Przekładaniec “Karmelowy kokosowiec”
Oooj, jak ja lubię ciasta przekładane: te warstwy, te smaki, te struktury – ubóstwiam!
Ta propozycja to istna rozpusta dla podniebienia. Kruchość ciasta przeplatana delikatnością biszkopta. Kokos w połączeniu z karmelowym smakiem tworzą przepyszny duet. A gdy dodamy waniliowy krem i kwaskowatość dżemu porzeczkowego to powstaje ciasto idealne na przyjęcie, chociaż uwaga – możecie mieć problemy z podzieleniem się nim, egoizm żołądka da o sobie znać 😀
Kruche ciasto:
2 blaty, forma 30×20
-400 g mąki orkiszowej
-4 żółtka
-200 g masła
-2 łyżki śmietany kwaśnej
-3 łyżki cukru pudru – można użyć ksylitolu albo erytrolu
-1 łyżeczka proszku do pieczenia
-¼ łyżeczki soli
Mąkę połączyć z solą, proszkiem do pieczenia i cukrem pudrem. Dodać zimne masło pokrojone w kostkę. Posiekać nożem. Wbić żółtka i dodać śmietanę. Zagnieść ciasto. Podzielić na 2 części. Zawinąć w folię spożywczą i schłodzić w lodówce przez 1 godzinę.
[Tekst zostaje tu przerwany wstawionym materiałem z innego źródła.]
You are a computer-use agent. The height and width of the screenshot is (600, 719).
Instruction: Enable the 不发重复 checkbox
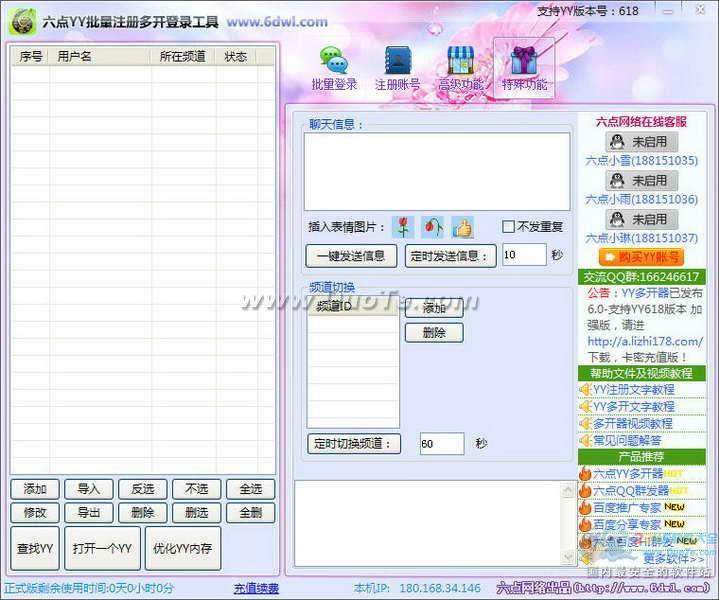[x=509, y=227]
Ciasto rozwałkować na kształt formy.
Na jeden blat wyłożyć warstwę kokosową. Drugi blat zostaje bez dodatku. Każdy piec w 180 stopniach przez ok. 30 minut, aż blaty będą złociste.
Warstwa kokosowa:
– 100 g wiórków kokosowych
– 2 łyżki miodu
– 1/3 szklanki mleka
– 50 g masła
– 4 łyżki erytrolu/ksylitolu
– ¼ łyżeczki soli
Na patelni rozpuścić cukier, miód, masło i dodać sól. Gdy masa zacznie wrzeć/bulgotać wrzucić wiórki kokosowe. Gotować na małym ogniu przez ok.2-3 minuty, aż masa trochę zgęstnieje, ale nadal będzie odrobina płynów. Kokos musi pozostać biały.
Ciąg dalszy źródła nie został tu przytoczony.